There’s a gigolo (lets call him X) who lives across the road, as you walk down our staircase, you can look into his bedroom, if you care to. There is a huge LED TV that dominates the wall opposite and although the rest of the house looks a ramshackle mess, one can see that the bedroom is pretty swanky. And this is no ordinary gigolo mind you, you won’t find him at street corners, he only goes on assignments for select people, I hear he is doing very well, that’s what the neighbours say and judging from his clothes and stuff, I see no reason to disbelieve them.
So today as my husband got into the car to come to court in the morning, he said “what a life, X is lying in bed at ten in the morning, watching Channel V.”
“after all he works all night, he has a tough life”.
A grimace. And a tiny hint of a smile.
My husband is getting used to me, I thought to myself, earlier, he would’ve ranted and raved and gotten on his moral high horse. But my point is simple….X is otherwise well behaved, when we run into him very very occasionally, he always speaks respectfully and nicely. Can I ask for more? Does my extremely limited interaction with him allow me to ask for more, or be judgmental about him? After all, his livelihood allows him to support his elderly widowed mother and unmarried sister… we all have our crosses to bear.

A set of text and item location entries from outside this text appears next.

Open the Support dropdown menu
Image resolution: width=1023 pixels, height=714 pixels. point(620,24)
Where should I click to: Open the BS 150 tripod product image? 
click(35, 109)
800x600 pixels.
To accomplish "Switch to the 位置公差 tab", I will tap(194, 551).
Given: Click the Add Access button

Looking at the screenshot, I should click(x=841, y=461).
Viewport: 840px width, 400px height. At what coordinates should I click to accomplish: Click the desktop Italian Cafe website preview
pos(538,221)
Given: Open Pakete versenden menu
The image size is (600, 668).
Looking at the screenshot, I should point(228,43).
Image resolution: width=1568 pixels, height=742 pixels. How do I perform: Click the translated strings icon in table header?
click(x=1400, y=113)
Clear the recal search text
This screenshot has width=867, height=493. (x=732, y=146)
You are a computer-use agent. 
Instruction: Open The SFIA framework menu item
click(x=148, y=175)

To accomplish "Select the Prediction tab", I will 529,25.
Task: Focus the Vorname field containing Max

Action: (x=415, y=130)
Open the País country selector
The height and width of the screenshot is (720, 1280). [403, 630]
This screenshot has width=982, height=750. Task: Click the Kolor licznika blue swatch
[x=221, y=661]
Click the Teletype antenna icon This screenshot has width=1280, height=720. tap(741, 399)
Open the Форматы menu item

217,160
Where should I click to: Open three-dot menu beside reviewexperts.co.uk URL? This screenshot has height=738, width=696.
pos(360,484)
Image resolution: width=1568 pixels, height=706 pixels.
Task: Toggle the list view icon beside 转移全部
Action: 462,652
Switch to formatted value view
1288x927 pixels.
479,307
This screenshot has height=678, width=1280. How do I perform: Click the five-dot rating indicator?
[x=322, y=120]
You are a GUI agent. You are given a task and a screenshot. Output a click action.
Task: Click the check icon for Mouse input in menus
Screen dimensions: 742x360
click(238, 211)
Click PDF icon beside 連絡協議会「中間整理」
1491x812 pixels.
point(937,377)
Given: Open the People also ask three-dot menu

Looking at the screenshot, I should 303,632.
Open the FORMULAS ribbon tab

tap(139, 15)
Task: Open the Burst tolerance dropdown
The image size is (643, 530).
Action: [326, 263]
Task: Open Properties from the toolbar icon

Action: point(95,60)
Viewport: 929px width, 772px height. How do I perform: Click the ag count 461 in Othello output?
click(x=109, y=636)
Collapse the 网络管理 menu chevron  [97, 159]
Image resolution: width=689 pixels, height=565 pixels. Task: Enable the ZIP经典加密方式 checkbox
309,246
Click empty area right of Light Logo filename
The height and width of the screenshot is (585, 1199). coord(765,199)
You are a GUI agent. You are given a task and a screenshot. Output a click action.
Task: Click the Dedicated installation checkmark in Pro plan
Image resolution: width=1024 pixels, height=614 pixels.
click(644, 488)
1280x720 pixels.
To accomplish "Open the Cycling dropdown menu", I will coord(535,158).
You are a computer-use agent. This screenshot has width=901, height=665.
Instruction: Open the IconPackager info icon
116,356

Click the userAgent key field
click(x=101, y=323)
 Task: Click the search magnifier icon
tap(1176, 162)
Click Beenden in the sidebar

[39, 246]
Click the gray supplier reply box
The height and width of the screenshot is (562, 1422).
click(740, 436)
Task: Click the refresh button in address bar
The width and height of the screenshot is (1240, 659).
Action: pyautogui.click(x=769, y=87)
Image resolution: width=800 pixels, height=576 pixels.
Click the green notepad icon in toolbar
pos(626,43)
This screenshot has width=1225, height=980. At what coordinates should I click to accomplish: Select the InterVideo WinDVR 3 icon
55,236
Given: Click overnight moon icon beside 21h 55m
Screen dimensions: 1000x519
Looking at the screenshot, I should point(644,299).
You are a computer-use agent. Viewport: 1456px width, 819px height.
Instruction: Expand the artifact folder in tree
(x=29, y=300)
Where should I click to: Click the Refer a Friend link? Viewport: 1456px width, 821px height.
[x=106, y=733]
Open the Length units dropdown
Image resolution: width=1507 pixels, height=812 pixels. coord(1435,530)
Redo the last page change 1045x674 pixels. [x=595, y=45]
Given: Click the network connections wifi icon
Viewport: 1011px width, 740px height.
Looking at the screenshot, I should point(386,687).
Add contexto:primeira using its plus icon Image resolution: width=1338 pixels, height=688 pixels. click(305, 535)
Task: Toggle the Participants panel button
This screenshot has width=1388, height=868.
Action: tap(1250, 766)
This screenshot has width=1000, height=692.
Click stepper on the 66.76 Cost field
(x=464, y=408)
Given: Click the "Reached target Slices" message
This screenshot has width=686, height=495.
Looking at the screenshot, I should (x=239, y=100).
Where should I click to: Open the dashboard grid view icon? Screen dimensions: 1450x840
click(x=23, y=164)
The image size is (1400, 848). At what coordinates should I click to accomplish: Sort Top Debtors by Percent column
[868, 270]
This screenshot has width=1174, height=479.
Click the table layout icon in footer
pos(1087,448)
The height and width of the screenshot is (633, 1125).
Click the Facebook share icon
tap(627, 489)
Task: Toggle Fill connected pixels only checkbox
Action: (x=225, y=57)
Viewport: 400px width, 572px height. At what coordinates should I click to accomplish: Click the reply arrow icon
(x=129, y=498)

Like the friend we have, at one point of time, he was sleeping with one woman and seeing another out of town while being married to a sweet naïve girl who thought the sun shone out of his backside, (yes, she got a rude shock when she finally realized that the sun was no where near his ass!). My husband was visibly upset…..”your friend,” he ranted, ”immoral, unethical, dishonest….”.
“Hold it,” I said, “as far as I am concerned, it is none of my business. I’m not married to him, I do not plan to live with him….so what do I care? It’s his private life.”
My husband did not understand how I could stand it. Just like the other guy I knew who was having a torrid love affair with his wife’s own sister! Or the other lady we had occasion to run into, who wasn’t sure who the father of her son was, so her son had no less than four birth certificates, each with the name of a separate father!!!!! Or even that other married friend who sleeps with anything that moves just because its there….or the one who got upset because her husband wanted to know where she was going at 11:30 at night!!!!
Well, what can I say? Save that I have been fortunate to know all kinds of people and one reason why I do know them is because I have never been judgmental or superior. Its your life, your business. What do I care how you choose to conduct yourself or your life…as long as I don’t have to do the same? And who knows, who really knows, what the compulsions are. Ask the prostitute and she’ll tell you how she has to work to put her daughter to school. Ask the wife and she will tell you about her husband who beats her black and blue each night that he comes home drunk, ask the other woman and she will tell you how she was sexually abused by her own brother and her mother refused to believe her. I know, these are extreme cases but who wants to hear the reasons and justifications, valid or not? We have friends who I know are having affairs. Hell, I know their partners, one is a creep who makes your skin crawl, the other one is an out and bastard constantly pretending to be someone he is not, another one’s in laws are so dominating, she’s better off outside the house than in! And how does it matter to anyone else what anyone else does? Unless it’s your husband that woman is sleeping with, of course. (But even then I think I will ask my husband before I accuse the girl.)
Its so easy to sit on a high moral horse and be certain that you will never do anything wrong. That’s what most people like to do….they look at each other in alarm and whisper about so and so who did such and such….never once realizing and tomorrow they may be in those shoes. Why, I do not have so much confidence in myself. Who’s to say that tomorrow someone may not sweep me off my feet and I may be ready to leave a stable happy family to follow a dream? Would I do it? Honestly, can I say? Can anyone say what each of us go through except the person who is going through it? We hear of someone having a fling…..immediately we turn holier than thou and “concerned”….we want the dirt, we want to give our opinion, we want everyone to know that “no ya, its something I’d NEVER do”. Well, never say never dear. That apart, why not just let things be?
I hate the hypocrisy, I hate the judgments, I hate the ‘holier than thou’ lectures that are more fake than those glow-in-the-dark stars in my daughters’ bedroom …..can we have less opinions please?
Can we mind our own businesses, the world would be such a better place if we all could do each other that little favour!
And can you now go back to work and let me get back to mine?